Более того, он угадывал без лишних расспросов, судьбу земляков в прошедшей войне, а потому что за смысл спрашивать дядю Тимофея, где сейчас его сын Виктор, либо узнавать у тети Мани, как ей живется и где же это ваш сын Митя, да и сына Севы тоже что-то не видно.
«Милые родители, сваха и родня, лучше бы замучали, извели меня». Да ведь как угодно, и в труде невпроворотном, в деле безостановочном, в беде и хладе, но только чтоб были здесь мой отец, брат и муж, но что-то нет их здесь, да и нигде, пожалуй что, нет более, и только вдовы и сироты на месте, но и они уже не живут. И Лукин заиграл «Дороги», земляки, понимал он, слушают мелодию эту впервые, это, пожалуй, и к лучшему — всякий раз, когда позже станут слушать эту песню, вспомнят, что вот ее играл Вася Лукин, и слез не сдержат, как не сдерживают их сейчас. При свете утреннем, под небом теплым, вот так стоят земляки, окружив Лукина, слез не утирая и не стыдясь этих слез, да и чего стыдиться, если печаль душу запеленала, эх, дороги, пыль да туман, сколько же встреч выпадало, а сколько разлук. Лукин вел мелодию и понимал, что никогда прежде не была так послушна его гармоника, более того — вся прежняя его игра была лишь подготовкой к игре вот этой, сегодняшней, перед земляками, с которыми навсегда он повязан крепкой нитью, хотя нет, какая тут игра и при чем тут мелодия, если все внимание Лукина занято было поисками в степи брата своего Пети. Да где же он, где друг мой верный, должен быть непременно, да ты вот напряги внимание, Василин Лукин, где же ему быть, брату твоему либо дружку единственному, оглянись вокруг, это же проще простого, вон, вон, твой дружок в бурьяне неживой лежит.
И когда Лукин заиграл старинную песню «Умер бедняга в больнице военной», он понял — это все! — больше играть невозможно, душа доведена до предела, и тогда просительно посмотрел на земляков и дядю Федю — ну пожалуйста, дайте, дайте мне передышку.
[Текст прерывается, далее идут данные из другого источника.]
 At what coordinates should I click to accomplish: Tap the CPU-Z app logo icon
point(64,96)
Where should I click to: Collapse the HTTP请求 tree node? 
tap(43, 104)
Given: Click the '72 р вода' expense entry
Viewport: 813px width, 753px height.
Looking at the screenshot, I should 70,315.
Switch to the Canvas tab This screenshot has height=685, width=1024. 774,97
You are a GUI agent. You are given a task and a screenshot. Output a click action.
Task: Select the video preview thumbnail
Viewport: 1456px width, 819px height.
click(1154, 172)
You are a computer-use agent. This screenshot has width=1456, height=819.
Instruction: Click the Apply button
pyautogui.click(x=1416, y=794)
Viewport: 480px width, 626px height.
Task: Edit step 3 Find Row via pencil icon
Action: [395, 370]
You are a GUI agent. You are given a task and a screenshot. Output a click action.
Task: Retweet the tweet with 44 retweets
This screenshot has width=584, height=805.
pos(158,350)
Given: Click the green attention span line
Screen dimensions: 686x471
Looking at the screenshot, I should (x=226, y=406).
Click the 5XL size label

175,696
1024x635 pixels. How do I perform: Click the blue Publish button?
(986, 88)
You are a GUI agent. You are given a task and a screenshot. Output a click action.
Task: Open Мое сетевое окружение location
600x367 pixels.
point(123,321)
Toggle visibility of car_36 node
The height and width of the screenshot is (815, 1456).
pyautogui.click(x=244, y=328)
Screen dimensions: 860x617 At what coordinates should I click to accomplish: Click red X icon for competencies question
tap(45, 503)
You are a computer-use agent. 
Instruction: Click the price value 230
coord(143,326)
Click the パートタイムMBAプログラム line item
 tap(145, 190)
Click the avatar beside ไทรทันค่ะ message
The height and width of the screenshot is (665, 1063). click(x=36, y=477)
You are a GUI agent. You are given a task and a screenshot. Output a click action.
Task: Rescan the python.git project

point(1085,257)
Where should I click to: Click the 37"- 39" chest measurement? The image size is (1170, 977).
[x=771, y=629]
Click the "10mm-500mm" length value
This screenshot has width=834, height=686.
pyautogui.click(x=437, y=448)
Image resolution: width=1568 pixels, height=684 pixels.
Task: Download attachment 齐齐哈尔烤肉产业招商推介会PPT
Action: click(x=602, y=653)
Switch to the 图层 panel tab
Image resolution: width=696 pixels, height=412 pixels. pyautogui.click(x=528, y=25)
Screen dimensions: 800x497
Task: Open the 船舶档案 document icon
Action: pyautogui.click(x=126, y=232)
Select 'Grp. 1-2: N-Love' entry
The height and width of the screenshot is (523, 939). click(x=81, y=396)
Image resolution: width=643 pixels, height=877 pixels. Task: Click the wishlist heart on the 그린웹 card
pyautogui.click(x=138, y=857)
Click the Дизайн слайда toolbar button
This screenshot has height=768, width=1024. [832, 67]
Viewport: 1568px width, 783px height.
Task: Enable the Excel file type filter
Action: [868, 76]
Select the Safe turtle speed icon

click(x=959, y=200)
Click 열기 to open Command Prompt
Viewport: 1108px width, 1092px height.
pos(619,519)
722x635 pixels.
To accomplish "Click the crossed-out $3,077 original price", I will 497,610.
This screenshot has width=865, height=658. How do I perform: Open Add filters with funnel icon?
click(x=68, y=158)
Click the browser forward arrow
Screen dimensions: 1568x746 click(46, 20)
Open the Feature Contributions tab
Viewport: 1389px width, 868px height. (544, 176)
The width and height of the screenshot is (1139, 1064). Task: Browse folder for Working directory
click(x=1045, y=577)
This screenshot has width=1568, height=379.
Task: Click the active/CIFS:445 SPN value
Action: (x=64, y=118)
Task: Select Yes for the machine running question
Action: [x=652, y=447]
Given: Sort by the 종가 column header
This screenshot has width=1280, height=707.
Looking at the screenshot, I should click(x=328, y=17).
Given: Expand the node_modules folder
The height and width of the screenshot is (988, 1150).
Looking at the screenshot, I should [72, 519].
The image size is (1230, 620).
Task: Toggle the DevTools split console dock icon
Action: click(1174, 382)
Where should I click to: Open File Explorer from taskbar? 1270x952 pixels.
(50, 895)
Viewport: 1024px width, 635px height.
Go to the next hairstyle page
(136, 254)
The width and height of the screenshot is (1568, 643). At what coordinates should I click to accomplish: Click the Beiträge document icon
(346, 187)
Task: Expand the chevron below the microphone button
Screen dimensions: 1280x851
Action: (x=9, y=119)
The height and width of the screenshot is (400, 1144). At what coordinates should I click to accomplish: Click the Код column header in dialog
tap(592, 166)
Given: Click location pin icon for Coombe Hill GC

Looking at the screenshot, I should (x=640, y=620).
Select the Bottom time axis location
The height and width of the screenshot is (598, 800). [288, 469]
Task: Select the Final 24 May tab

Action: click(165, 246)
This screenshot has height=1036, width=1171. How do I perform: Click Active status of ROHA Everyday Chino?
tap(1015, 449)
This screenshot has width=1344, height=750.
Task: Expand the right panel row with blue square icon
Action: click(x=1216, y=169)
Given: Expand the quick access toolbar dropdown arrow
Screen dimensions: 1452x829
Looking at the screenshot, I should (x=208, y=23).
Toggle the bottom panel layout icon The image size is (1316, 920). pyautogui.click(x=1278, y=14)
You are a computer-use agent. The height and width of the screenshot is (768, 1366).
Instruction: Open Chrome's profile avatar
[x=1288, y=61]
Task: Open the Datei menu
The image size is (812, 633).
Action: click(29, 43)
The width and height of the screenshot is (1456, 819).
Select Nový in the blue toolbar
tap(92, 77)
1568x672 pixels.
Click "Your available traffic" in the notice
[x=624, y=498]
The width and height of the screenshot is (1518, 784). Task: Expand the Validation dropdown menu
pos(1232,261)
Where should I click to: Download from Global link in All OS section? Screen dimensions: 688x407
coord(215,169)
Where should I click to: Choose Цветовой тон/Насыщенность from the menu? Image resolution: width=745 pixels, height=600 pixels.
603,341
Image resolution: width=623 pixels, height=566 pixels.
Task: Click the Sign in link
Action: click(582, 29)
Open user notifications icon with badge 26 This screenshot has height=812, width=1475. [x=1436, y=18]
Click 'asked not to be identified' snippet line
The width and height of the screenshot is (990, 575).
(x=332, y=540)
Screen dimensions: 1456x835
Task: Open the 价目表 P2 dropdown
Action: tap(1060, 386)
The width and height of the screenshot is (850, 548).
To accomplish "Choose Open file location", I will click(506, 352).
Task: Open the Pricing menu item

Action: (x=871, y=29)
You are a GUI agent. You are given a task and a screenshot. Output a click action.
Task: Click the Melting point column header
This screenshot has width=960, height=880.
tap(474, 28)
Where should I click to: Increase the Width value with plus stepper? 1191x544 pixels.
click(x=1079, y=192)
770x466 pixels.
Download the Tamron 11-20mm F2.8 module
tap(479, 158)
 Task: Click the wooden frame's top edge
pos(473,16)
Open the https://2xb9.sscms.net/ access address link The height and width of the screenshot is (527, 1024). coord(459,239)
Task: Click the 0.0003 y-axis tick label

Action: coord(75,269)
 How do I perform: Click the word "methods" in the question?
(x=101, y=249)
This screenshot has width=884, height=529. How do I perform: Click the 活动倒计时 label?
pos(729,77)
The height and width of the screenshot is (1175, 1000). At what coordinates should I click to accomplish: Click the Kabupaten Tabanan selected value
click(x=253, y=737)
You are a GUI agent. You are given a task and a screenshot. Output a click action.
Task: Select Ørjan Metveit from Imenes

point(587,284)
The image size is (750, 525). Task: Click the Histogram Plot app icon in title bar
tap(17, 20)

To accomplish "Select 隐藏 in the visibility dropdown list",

Но передышки ему не дали, молча утирали слезы и все чего-то ждали от Лукина. Словно бы он как солдат, добывший победу, знает некую тайну, им, людям невоевавшим, неведомую. И тогда Лукин понял, что прекращать игру нельзя, встряхнуться надо самому и людям что-либо такое сообщить, чтоб и они встряхнулись, чтобы хоть чуть отошли от потерь, а может, даже и поверили, что где-то там вдали за деревьями мелькает кое-какая туманная надежда.
А она должна мелькать непременно, потому что не может душа оставаться пустой.